» **Task details**:
Put the lines from the one containing "Find the location of a" through the one containing "y-tick-label: Prpty is", inclusive, into a JSON list of strings, one string per line, with blank lines omitted.

(Stored items)
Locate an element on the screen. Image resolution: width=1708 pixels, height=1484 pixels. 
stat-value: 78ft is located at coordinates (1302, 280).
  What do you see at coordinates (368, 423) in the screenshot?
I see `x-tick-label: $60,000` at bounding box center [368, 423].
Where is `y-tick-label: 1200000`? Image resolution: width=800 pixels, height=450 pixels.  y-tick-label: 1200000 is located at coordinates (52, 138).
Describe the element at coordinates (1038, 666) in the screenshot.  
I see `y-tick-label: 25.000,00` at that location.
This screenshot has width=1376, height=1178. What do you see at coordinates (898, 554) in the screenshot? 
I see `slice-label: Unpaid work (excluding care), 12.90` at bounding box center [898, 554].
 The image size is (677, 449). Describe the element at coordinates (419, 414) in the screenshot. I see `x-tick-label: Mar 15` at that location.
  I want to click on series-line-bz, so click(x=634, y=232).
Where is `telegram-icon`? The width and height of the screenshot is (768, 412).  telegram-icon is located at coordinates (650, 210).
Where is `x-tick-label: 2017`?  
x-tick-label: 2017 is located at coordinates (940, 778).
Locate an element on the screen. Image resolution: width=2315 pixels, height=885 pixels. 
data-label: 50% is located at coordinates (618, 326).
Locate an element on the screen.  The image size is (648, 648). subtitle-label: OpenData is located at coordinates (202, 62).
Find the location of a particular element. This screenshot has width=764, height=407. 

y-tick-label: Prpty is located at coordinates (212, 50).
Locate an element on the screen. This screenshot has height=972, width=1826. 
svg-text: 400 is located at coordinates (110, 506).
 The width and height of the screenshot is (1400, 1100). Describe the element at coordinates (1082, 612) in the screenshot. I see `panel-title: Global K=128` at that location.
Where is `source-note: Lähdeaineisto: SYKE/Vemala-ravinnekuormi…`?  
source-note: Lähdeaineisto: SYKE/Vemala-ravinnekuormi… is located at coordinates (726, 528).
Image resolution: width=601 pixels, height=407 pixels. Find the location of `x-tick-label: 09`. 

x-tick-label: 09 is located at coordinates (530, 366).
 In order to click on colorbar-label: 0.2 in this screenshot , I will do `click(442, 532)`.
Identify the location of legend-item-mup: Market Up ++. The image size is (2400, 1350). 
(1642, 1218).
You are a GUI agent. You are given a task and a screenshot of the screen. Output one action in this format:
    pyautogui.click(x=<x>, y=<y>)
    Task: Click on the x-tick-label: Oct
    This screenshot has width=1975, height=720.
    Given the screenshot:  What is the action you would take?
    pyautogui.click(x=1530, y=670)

» **Answer**:
[
  "Find the location of a particular element. This screenshot has width=764, height=407. ",
  "y-tick-label: Prpty is located at coordinates (212, 50)."
]